- SUPPLIED TEXT -

• • •

THE RECRUITMENT and sale of humans is an age-old crime against the rights, freedom and dignity of everyone exploited and forced to work for little or no wages and controlled and trapped by their traffickers and slave-masters.
Young women and boys are especially targeted and offered fake jobs and given empty promises to get them to sign documents that put them in debt and under the control of their recruiters.
Worse, when trafficked to work in the Philippines or abroad, they are forced to work in brothels, as domestics, in factories and are living mostly in sub-human conditions and are underpaid. Many are brought to brothels and sex parlors, sexually abused and trapped in sex work from which few escape.
The “Not for Sale Fund,” an international charity says, “Today, there are approximately 45.8 million people caught in the trap of modern slavery around the world. This includes 10 million children, 15.4 million people in forced marriage, and 4.8 million people in forced sexual exploitation. However, it is difficult to determine exact statistics because so many cases of human trafficking go undetected and unreported.”
Poverty and the desire for a life of economic liberty and well-being of one’s family make poor men and women vulnerable and in danger of a life of slavery. Human trafficking is a form of modern slavery and it is facilitated in the Philippines by individuals’ and syndicates aided by corrupt officials. It is a global business worth billions of dollars to traffickers around the world.
It is a crime that will never be vanquished unless the victims are healed and cared for and the criminals convicted and jailed.

• • •

Say whether each statement agrees with the text on human trafficking, answering yes or no and quoting the words of the text that decide it. 1. Young women and boys are especially targeted by recruiters. 2. The "Not for Sale Fund" says exact statistics on modern slavery are easy to determine. 3. Human trafficking is a global business worth billions of dollars to traffickers. The listing is unrelated to the text above.

- DATA BELOW -

• • •

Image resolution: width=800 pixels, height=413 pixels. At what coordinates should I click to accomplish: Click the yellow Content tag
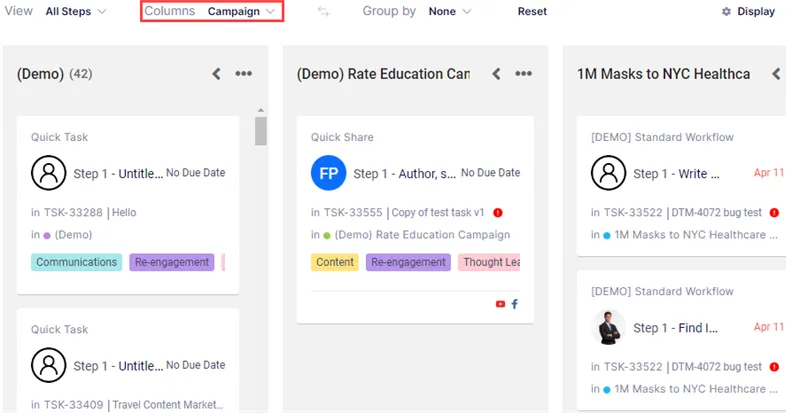(x=335, y=262)
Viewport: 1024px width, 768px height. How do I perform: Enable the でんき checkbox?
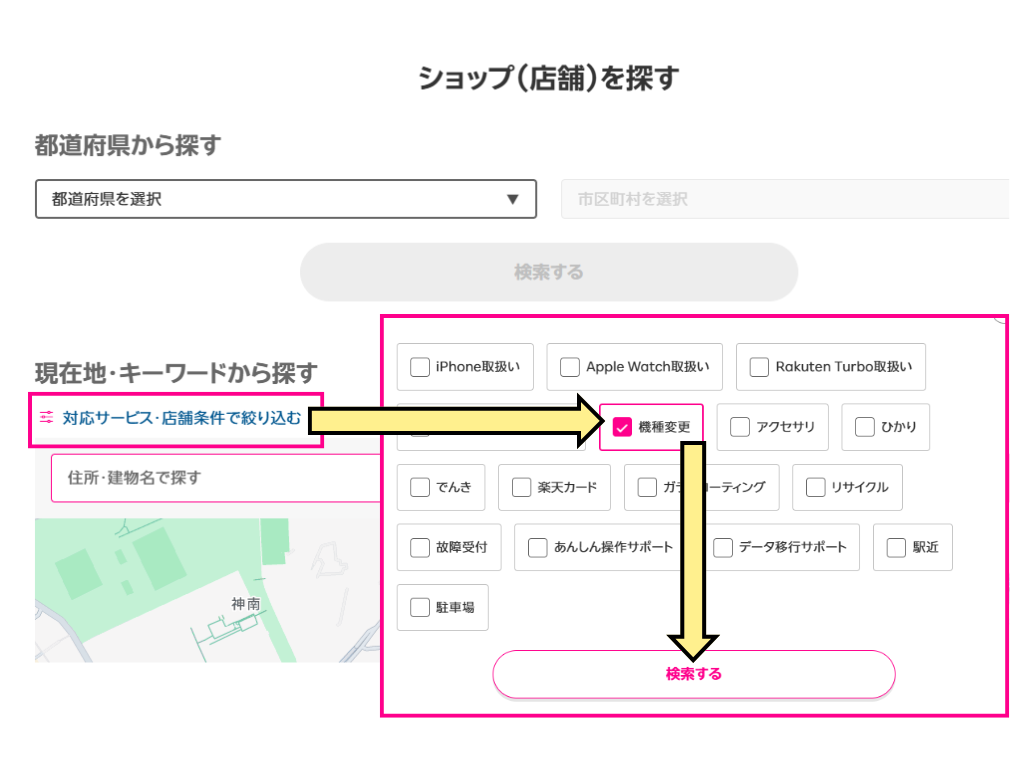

• • •

- ANSWER BOX -
1. Yes: "Young women and boys are especially targeted"
2. No: "it is difficult to determine exact statistics"
3. Yes: "It is a global business worth billions of dollars to traffickers around the world."